Die Grenzen der Freiheit

Wenn Lehrkräfte den Arbeitsort wechseln wollen, scheitern sie oft an den Grenzen der Bundesländer. Es droht der Verlust eines Teils der Altersversorgung, wenn der Arbeitgeber die Lehrkräfte nicht freigibt. Das Ländertauschverfahren hilft nur wenigen weiter.

Ein Umzug in ein anderes Bundesland bedeutet für verbeamtete Lehrkräfte oft, dass sie dort nicht in ihrem Beruf arbeiten können. (Foto: IMAGO/Westend61)

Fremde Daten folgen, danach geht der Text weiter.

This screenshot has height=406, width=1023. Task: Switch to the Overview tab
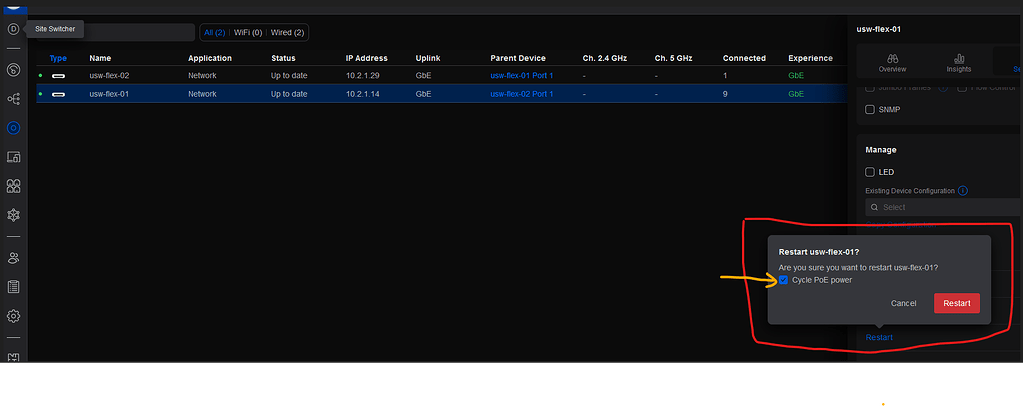coord(892,63)
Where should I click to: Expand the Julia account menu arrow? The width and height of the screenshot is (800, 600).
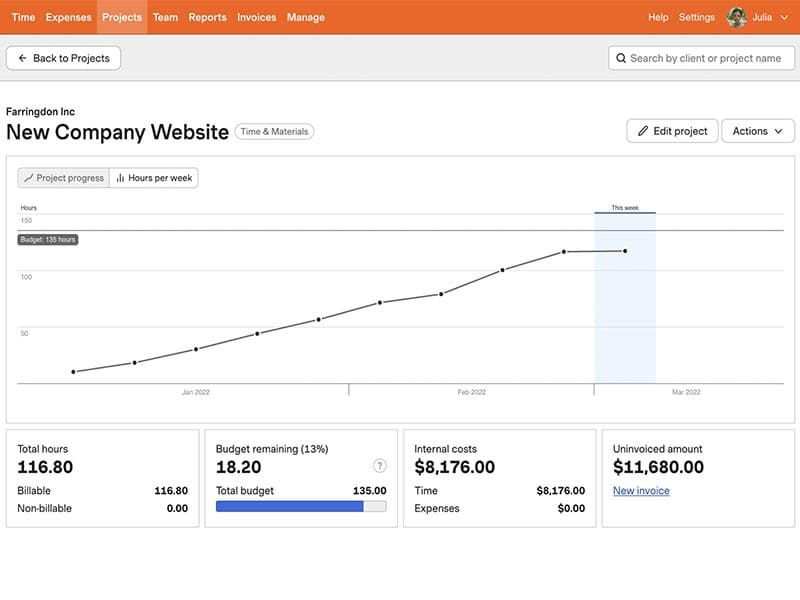point(785,17)
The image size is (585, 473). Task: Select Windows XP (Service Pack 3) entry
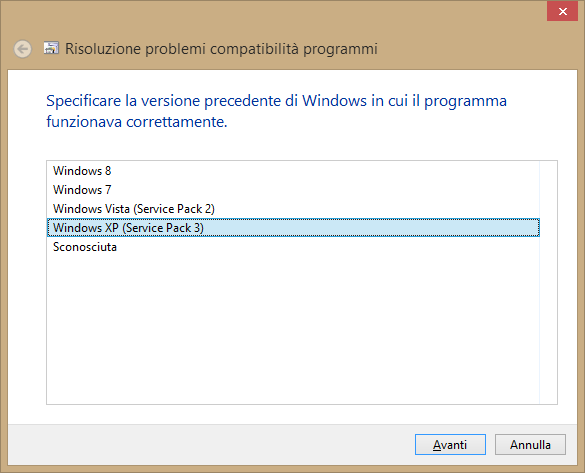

Wiebke John sitzt in ihrem Haus in Aurich, Ostfriesland, und betreut seit vier Jahren ihre Kinder. Die Pädagogin würde gern in der Grundschule auf der gegenüberliegenden Straßenseite oder an einer der vielen anderen Grundschulen arbeiten, denen Lehrkräfte fehlen. Doch sie darf nicht. Das Land Hessen, hier ist sie noch Beamtin, gibt sie nicht frei. „Das passt nicht mehr in die Zeit“, sagt die 42-Jährige, die GEW-Mitglied ist. Sie hat jahrelang in einer Grundschule in Frankfurt am Main gearbeitet, bis ihr Mann bei einem Freund in Aurich in eine Anwaltskanzlei mit einstieg. John zog mit den Kindern mit, zurück in ihre alte Heimat.

Anfang 2022 hat John das erste Mal eine Freistellung für den länderübergreifenden Lehrkräfteaustausch beantragt – und wurde abgelehnt. Dieses Jahr stellte sie den gleichen Antrag und bat parallel um generelle Freistellung. Alles abgelehnt. Hessen hält sie fest. „Aufgrund des allgemeinen Lehrkräftemangels insbesondere in Frankfurt am Main ist eine Nachbesetzung der Stelle mit einer ausgebildeten Lehrkraft nicht wahrscheinlich“, teilt das Schulamt mit. Vor dem persönlichen überwiege das allgemeine Interesse, den Unterricht sicherzustellen.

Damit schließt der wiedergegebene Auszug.